•  Éloignez les enfants et les personnes sensibles : des images poétiques peuvent choquer.

    Dans les blés
    LE RÉGIMENT DES BLÉS

    Droits sous le dolman jaune et le casque de cuivre,
    Les blés murs, sans bouger, gardent l'alignement,
    Et, fièrement raidis dans la consigne à suivre,
    Ils sont massés en un merveilleux régiment.

    La terre leur a dit mieux que n'eût dit un livre,
    L'inévitable loi du recommencement.
    Ceux qui savent mourir sont les seuls qui font vivre :
    Les blés vont, tout parés, mourir superbement.

    Le soleil, qui préside à l'heure solennelle,
    Darde sur le champ clos sa royale prunelle ;
    Les épis, à leurs rangs, attendent messidor,

    Et tous, sentant venir la suprême bataille,
    Grands et petits, sans perdre un pouce de leur taille,
    Lèvent leurs cous bronzés dans leurs gorgerins d'or.

     

    On raconte qu'après la lecture de ce sonnet de Charles Baussan, André Breton eut l'idée du jeu de l'un dans l'autre. Il s'agissait de faire deviner un mot aux autres membres du groupe au terme d'une métaphore filée. Un exemple valant mieux qu'une explication oiseuse, je cite Anne Seghers qui devait faire deviner rouge à lèvres en utilisant des mots ou expressions se rapportant au pont d'Avignon : « Je suis le Pont d'Avignon, pont qui s'use plus qu'il ne se rompt, je dessine moi-même mes propres arches sur les rives d'un fleuve dont le lit est de cailloux blancs, ce sont uniquement les belles dames qui viennent danser sur moi.»

    Je me demande si ce n'est pas plutôt le jeu du cadavre exquis dont l'idée vint à Breton.

     

    Sources : Ch. Baussan in Le Mois littéraire et pittoresque, janvier 1907 (gallica.bnf.fr)
    Anne Seghers, in L'Enfant, la Poésie, Poésie 1, n° 28-29, janvier-février 1973
    Dans les blés, John Lewis Brown, 1887, musée de Bordeaux (Joconde)

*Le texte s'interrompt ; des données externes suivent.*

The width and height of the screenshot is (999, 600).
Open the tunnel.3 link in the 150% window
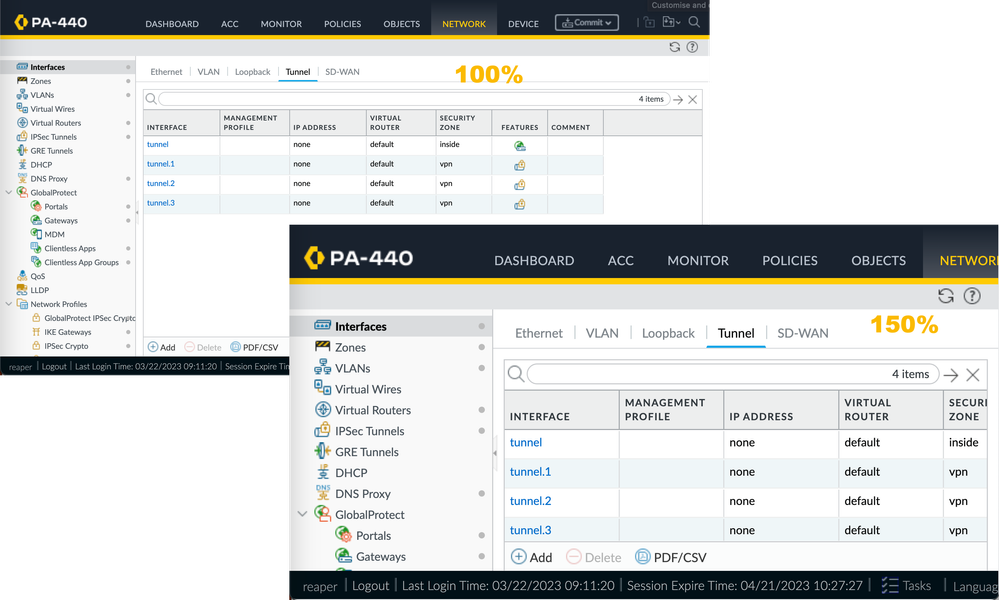point(530,530)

    « Cherokee chocolateCherokee encore »

  • Commentaires

    1
    Jeudi 25 Septembre 2014 à 09:07

    « Si le grain de blé qui est tombé en terre ne meurt, il reste seul ; mais, s'il meurt, il porte beaucoup de fruit. Celui qui aime sa vie la perdra, et celui qui hait sa vie dans ce monde la conservera pour la vie éternelle. » selon l'ancien testament, on file la métaphore avec les poètes.

    signé : le cadavre est qui ?

    2
    Jeudi 25 Septembre 2014 à 17:24

    @thé âche – Elle est plus belle dans l'Ancien Testament que dans le sonnet de Baussan.